■ What to work on ■
Please provide the entries below again, word for word.

[Saved entries]
------------------------------------

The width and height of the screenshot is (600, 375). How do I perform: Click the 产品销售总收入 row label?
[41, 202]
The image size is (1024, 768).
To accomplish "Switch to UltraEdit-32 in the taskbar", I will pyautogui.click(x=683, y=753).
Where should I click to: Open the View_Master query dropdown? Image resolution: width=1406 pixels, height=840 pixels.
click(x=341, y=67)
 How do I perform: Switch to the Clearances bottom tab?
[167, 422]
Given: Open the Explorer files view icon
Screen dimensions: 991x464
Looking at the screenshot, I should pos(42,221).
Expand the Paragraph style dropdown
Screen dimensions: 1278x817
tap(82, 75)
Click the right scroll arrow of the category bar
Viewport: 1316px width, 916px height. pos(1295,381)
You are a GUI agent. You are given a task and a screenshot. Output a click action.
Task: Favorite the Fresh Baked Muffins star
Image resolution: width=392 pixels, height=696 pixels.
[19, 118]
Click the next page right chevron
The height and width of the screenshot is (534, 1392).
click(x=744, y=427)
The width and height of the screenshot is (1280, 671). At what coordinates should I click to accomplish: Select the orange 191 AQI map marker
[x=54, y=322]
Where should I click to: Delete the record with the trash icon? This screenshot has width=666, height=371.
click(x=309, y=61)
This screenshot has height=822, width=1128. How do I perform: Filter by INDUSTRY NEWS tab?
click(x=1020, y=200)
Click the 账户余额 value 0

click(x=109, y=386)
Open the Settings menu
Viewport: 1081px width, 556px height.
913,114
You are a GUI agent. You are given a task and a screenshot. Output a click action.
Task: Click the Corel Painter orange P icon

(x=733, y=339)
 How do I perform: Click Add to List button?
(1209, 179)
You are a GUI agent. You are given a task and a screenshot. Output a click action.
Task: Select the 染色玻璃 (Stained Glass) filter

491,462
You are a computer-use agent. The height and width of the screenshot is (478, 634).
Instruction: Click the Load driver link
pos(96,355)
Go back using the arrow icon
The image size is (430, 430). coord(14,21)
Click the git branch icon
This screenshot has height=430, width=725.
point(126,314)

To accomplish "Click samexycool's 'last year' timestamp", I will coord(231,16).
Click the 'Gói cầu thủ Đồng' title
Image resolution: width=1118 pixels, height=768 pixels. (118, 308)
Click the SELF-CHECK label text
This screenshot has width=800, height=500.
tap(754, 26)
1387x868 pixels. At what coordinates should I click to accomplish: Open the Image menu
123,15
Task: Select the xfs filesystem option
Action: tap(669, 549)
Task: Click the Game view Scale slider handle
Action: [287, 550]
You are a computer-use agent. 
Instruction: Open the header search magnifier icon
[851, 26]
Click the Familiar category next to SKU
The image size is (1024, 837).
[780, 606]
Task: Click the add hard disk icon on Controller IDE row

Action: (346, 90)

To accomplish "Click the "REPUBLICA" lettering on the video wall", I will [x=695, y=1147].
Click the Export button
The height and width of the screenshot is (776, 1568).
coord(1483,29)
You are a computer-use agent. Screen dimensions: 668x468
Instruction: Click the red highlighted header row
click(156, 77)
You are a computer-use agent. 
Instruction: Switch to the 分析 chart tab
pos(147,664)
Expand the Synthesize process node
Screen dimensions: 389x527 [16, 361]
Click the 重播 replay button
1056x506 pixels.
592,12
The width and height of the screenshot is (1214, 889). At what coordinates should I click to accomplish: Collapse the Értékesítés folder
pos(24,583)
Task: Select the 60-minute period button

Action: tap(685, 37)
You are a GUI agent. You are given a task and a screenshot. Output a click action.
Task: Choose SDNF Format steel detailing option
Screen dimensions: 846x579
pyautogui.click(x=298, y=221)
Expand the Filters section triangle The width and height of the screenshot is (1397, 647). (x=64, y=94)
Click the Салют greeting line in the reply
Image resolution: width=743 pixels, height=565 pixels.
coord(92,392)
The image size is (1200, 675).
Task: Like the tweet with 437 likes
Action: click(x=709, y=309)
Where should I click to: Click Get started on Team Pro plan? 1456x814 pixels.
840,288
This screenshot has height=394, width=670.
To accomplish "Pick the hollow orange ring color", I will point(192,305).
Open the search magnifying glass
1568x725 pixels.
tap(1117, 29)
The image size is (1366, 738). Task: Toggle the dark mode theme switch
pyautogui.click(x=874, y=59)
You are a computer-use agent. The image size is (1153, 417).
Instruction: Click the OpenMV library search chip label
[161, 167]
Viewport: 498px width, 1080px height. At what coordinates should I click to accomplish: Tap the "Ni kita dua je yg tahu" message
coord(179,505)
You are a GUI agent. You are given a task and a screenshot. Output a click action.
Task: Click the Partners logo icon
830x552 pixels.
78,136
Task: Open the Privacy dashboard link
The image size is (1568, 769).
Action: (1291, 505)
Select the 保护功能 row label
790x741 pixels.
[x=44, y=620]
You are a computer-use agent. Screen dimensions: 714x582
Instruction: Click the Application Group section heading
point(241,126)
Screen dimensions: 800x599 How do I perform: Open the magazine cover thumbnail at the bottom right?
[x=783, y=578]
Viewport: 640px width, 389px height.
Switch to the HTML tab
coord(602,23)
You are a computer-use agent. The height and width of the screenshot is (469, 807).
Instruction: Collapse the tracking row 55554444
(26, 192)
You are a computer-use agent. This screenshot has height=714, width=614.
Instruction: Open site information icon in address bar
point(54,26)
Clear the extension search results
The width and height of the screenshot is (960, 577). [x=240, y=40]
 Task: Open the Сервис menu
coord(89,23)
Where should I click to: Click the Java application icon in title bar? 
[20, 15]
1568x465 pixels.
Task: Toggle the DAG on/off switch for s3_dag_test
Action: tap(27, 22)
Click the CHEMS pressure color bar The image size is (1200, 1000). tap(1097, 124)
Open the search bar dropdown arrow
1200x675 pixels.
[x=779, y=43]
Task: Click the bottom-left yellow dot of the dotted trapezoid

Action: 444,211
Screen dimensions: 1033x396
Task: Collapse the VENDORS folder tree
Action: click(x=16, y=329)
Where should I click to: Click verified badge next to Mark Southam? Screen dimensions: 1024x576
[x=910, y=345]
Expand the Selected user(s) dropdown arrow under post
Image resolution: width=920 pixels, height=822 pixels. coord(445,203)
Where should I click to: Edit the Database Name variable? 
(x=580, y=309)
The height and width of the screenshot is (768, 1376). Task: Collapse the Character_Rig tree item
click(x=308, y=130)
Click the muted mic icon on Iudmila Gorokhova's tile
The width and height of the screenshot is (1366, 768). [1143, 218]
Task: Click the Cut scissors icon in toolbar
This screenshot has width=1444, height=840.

------------------------------------

■ Response to this exercise ■
The width and height of the screenshot is (600, 375). How do I perform: Click the 产品销售总收入 row label?
[41, 202]
The image size is (1024, 768).
To accomplish "Switch to UltraEdit-32 in the taskbar", I will pyautogui.click(x=683, y=753).
Where should I click to: Open the View_Master query dropdown? Image resolution: width=1406 pixels, height=840 pixels.
click(x=341, y=67)
 How do I perform: Switch to the Clearances bottom tab?
[167, 422]
Given: Open the Explorer files view icon
Screen dimensions: 991x464
Looking at the screenshot, I should pos(42,221).
Expand the Paragraph style dropdown
Screen dimensions: 1278x817
tap(82, 75)
Click the right scroll arrow of the category bar
Viewport: 1316px width, 916px height. pos(1295,381)
You are a GUI agent. You are given a task and a screenshot. Output a click action.
Task: Favorite the Fresh Baked Muffins star
Image resolution: width=392 pixels, height=696 pixels.
[19, 118]
Click the next page right chevron
The height and width of the screenshot is (534, 1392).
click(x=744, y=427)
The width and height of the screenshot is (1280, 671). At what coordinates should I click to accomplish: Select the orange 191 AQI map marker
[x=54, y=322]
Where should I click to: Delete the record with the trash icon? This screenshot has width=666, height=371.
click(x=309, y=61)
This screenshot has height=822, width=1128. How do I perform: Filter by INDUSTRY NEWS tab?
click(x=1020, y=200)
Click the 账户余额 value 0

click(x=109, y=386)
Open the Settings menu
Viewport: 1081px width, 556px height.
913,114
You are a GUI agent. You are given a task and a screenshot. Output a click action.
Task: Click the Corel Painter orange P icon

(x=733, y=339)
 How do I perform: Click Add to List button?
(1209, 179)
You are a GUI agent. You are given a task and a screenshot. Output a click action.
Task: Select the 染色玻璃 (Stained Glass) filter

491,462
You are a computer-use agent. The height and width of the screenshot is (478, 634).
Instruction: Click the Load driver link
pos(96,355)
Go back using the arrow icon
The image size is (430, 430). coord(14,21)
Click the git branch icon
This screenshot has height=430, width=725.
point(126,314)

To accomplish "Click samexycool's 'last year' timestamp", I will coord(231,16).
Click the 'Gói cầu thủ Đồng' title
Image resolution: width=1118 pixels, height=768 pixels. (118, 308)
Click the SELF-CHECK label text
This screenshot has width=800, height=500.
tap(754, 26)
1387x868 pixels. At what coordinates should I click to accomplish: Open the Image menu
123,15
Task: Select the xfs filesystem option
Action: tap(669, 549)
Task: Click the Game view Scale slider handle
Action: [287, 550]
You are a computer-use agent. 
Instruction: Open the header search magnifier icon
[851, 26]
Click the Familiar category next to SKU
The image size is (1024, 837).
[780, 606]
Task: Click the add hard disk icon on Controller IDE row

Action: (346, 90)

To accomplish "Click the "REPUBLICA" lettering on the video wall", I will [x=695, y=1147].
Click the Export button
The height and width of the screenshot is (776, 1568).
coord(1483,29)
You are a computer-use agent. Screen dimensions: 668x468
Instruction: Click the red highlighted header row
click(156, 77)
You are a computer-use agent. 
Instruction: Switch to the 分析 chart tab
pos(147,664)
Expand the Synthesize process node
Screen dimensions: 389x527 [16, 361]
Click the 重播 replay button
1056x506 pixels.
592,12
The width and height of the screenshot is (1214, 889). At what coordinates should I click to accomplish: Collapse the Értékesítés folder
pos(24,583)
Task: Select the 60-minute period button

Action: tap(685, 37)
You are a GUI agent. You are given a task and a screenshot. Output a click action.
Task: Choose SDNF Format steel detailing option
Screen dimensions: 846x579
pyautogui.click(x=298, y=221)
Expand the Filters section triangle The width and height of the screenshot is (1397, 647). (x=64, y=94)
Click the Салют greeting line in the reply
Image resolution: width=743 pixels, height=565 pixels.
coord(92,392)
The image size is (1200, 675).
Task: Like the tweet with 437 likes
Action: click(x=709, y=309)
Where should I click to: Click Get started on Team Pro plan? 1456x814 pixels.
840,288
This screenshot has height=394, width=670.
To accomplish "Pick the hollow orange ring color", I will point(192,305).
Open the search magnifying glass
1568x725 pixels.
tap(1117, 29)
The image size is (1366, 738). Task: Toggle the dark mode theme switch
pyautogui.click(x=874, y=59)
You are a computer-use agent. The image size is (1153, 417).
Instruction: Click the OpenMV library search chip label
[161, 167]
Viewport: 498px width, 1080px height. At what coordinates should I click to accomplish: Tap the "Ni kita dua je yg tahu" message
coord(179,505)
You are a GUI agent. You are given a task and a screenshot. Output a click action.
Task: Click the Partners logo icon
830x552 pixels.
78,136
Task: Open the Privacy dashboard link
The image size is (1568, 769).
Action: (1291, 505)
Select the 保护功能 row label
790x741 pixels.
[x=44, y=620]
You are a computer-use agent. Screen dimensions: 714x582
Instruction: Click the Application Group section heading
point(241,126)
Screen dimensions: 800x599 How do I perform: Open the magazine cover thumbnail at the bottom right?
[x=783, y=578]
Viewport: 640px width, 389px height.
Switch to the HTML tab
coord(602,23)
You are a computer-use agent. The height and width of the screenshot is (469, 807).
Instruction: Collapse the tracking row 55554444
(26, 192)
You are a computer-use agent. This screenshot has height=714, width=614.
Instruction: Open site information icon in address bar
point(54,26)
Clear the extension search results
The width and height of the screenshot is (960, 577). [x=240, y=40]
 Task: Open the Сервис menu
coord(89,23)
Where should I click to: Click the Java application icon in title bar? 
[20, 15]
1568x465 pixels.
Task: Toggle the DAG on/off switch for s3_dag_test
Action: tap(27, 22)
Click the CHEMS pressure color bar The image size is (1200, 1000). tap(1097, 124)
Open the search bar dropdown arrow
1200x675 pixels.
[x=779, y=43]
Task: Click the bottom-left yellow dot of the dotted trapezoid

Action: 444,211
Screen dimensions: 1033x396
Task: Collapse the VENDORS folder tree
Action: click(x=16, y=329)
Where should I click to: Click verified badge next to Mark Southam? Screen dimensions: 1024x576
[x=910, y=345]
Expand the Selected user(s) dropdown arrow under post
Image resolution: width=920 pixels, height=822 pixels. coord(445,203)
Where should I click to: Edit the Database Name variable? 
(x=580, y=309)
The height and width of the screenshot is (768, 1376). Task: Collapse the Character_Rig tree item
click(x=308, y=130)
Click the muted mic icon on Iudmila Gorokhova's tile
The width and height of the screenshot is (1366, 768). [1143, 218]
Task: Click the Cut scissors icon in toolbar
This screenshot has width=1444, height=840.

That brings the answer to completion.